Acyclic Mutually Recursive Closures

Ouroboros

Hemlock is a mostly pure functional programming language, and it absolutely prohibits reference cycles in immutable data. To someone steeped in imperative programming idioms this might seem like an insurmountable impediment to getting actual work done. I used to think so, but have in recent years shifted to preferring immutability and acyclicity when at all feasible. And there are some amazing optimization opportunities in the absence of cycles, particularly with regard to parallel garbage collection. That’s a topic for another time; this post is about how Hemlock enforces acyclicity.
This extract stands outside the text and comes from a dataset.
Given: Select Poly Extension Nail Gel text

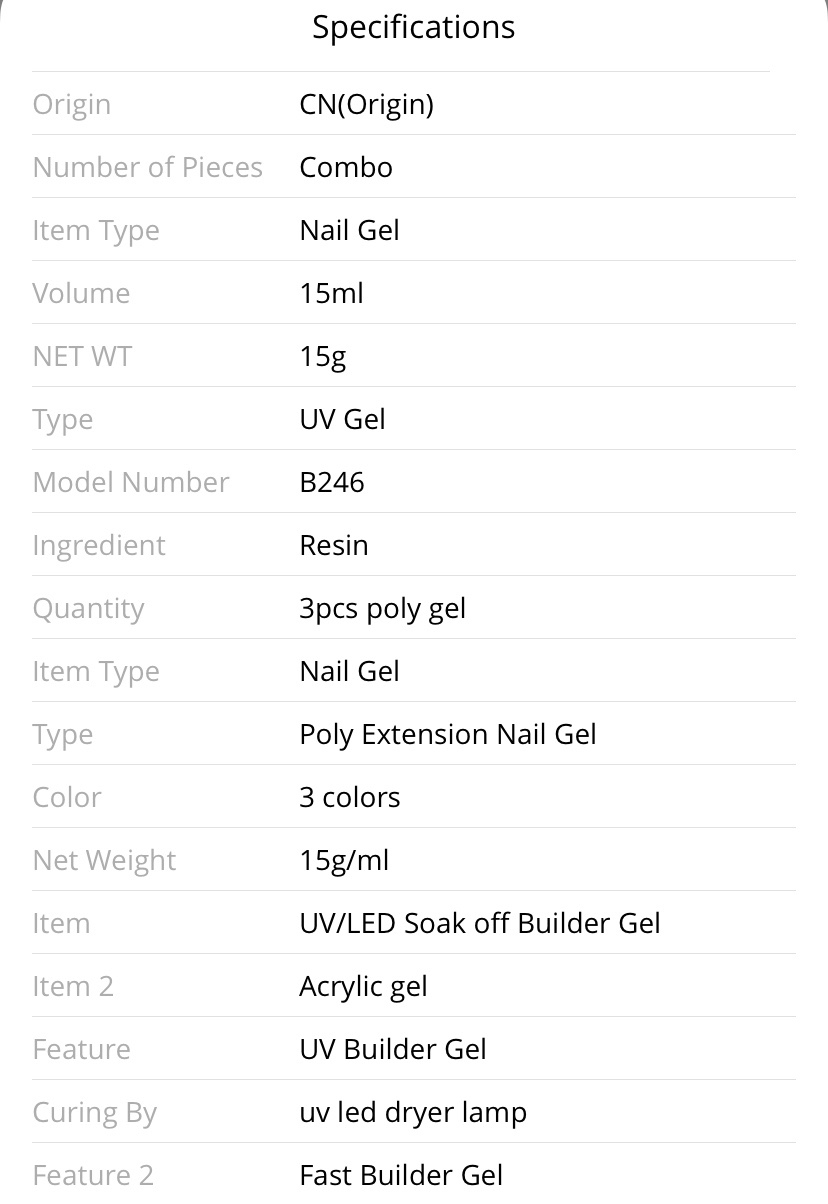Looking at the screenshot, I should coord(448,735).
It’s easy to create a reference cycle using mutation.

type rec t: &t = {
    x: uns
    &next: option t
  }

a = {x=42; next=None}
b = {x=13; next=Some a}
# Tie the knot.
a.next := Some b

How would we create an immutable reference cycle though? We would need some form of forward/mutual declaration. Imagine for a moment that Hemlock allows the following (it does not).

type rec t: t = {
    x: uns
    next: t
  }

# Poof, a knot.
a = {x=42; next=b}
  also b = {x=13; next=a}

Disaster is averted simply by omitting such constructs from Hemlock. But Hemlock does provide one seemingly dangerous construct: mutual recursion.

rec odd x =
    match x > 0 with
      | false -> "odd"
      | true -> even (x - 1)
  also even x =
    match x > 0 with
      | false -> "even"
      | true -> odd (x - 1)
f = even
f 42 # -> "even"
f 13 # -> "odd"

At the time the odd closure is created, even isn’t yet defined. A straightforward implementation would just mutate odd once even exists. Or the implementation could treat even as a “free variable” in the odd closure. Let’s look at a manual implementation of this that uses partial application to allocate closures and see why it’s a form of cycle-inducing mutation.
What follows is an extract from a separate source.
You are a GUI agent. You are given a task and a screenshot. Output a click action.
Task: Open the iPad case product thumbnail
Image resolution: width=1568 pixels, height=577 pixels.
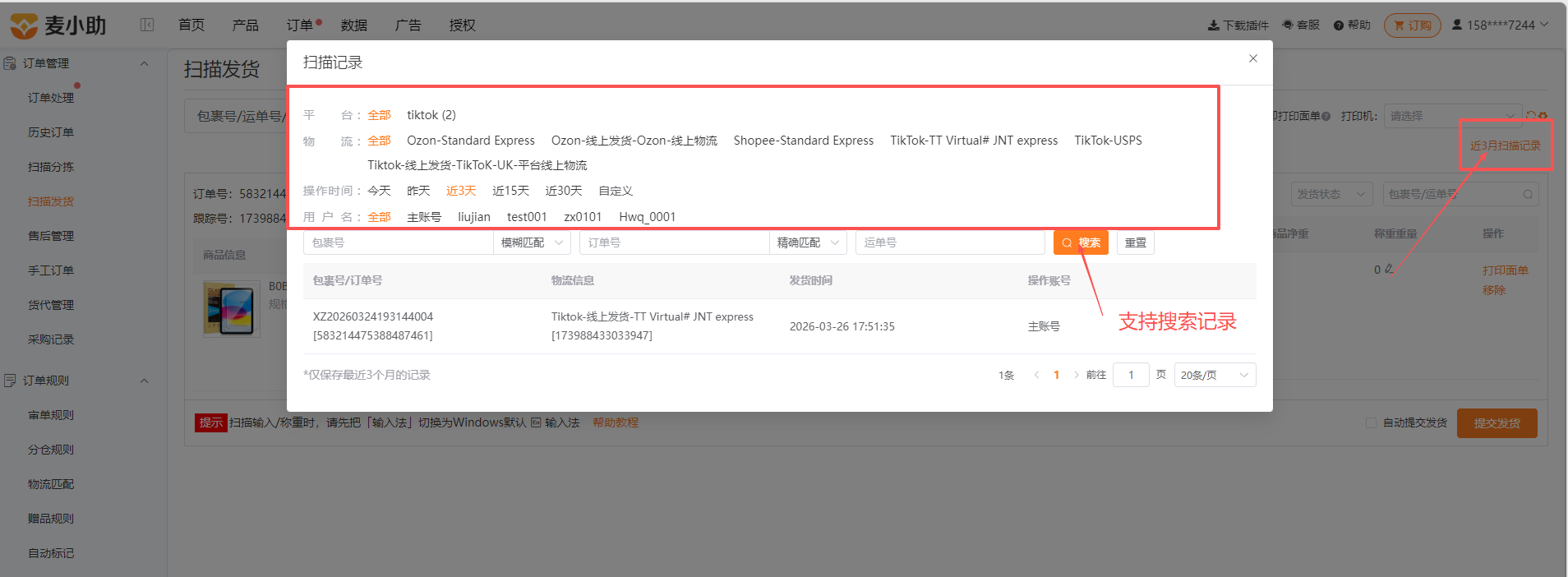(231, 309)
type odd_closure: &odd_closure = {
    &even: uns -> string
  }

odd_func {even} x =
    match x > 0 with
      | false -> "odd"
      | true -> even (x - 1)

type even_closure: &even_closure = {
    &odd: uns -> string
  }

even_func {odd} x =
    match x > 0 with
      | false -> "even"
      | true -> odd (x - 1)

dummy_func _x =
    ""

# Abracadabra, a Gordian knot!
even = {odd=dummy_func}
even.odd := odd_func even
odd = {even=dummy_func}
odd.even := even_func odd

Okay, let’s do something sightly more clever that has a long enough name even the German language would be moderately proud: defunctionalization.

type selector =
  | Odd of uns
  | Even of uns

rec odd_even selector =
    match selector with
      | Odd x ->
        match x > 0 with
          | false -> "odd"
          | true -> odd_even (Even (x - 1))
      | Even x ->
        match x > 0 with
          | false -> "even"
          | true -> odd_even (Odd (x - 1))

odd x =
    odd_even (Odd x)

even x =
    odd_even (Even x)

It is possible to generate machine code that is incrementally faster than variant dispatch, but this captures the essence of the approach, and it can always convert mutually recursive functions to a form that avoids reference cycles. Thank goodness, Hemlock programs can use mutual recursion without restriction!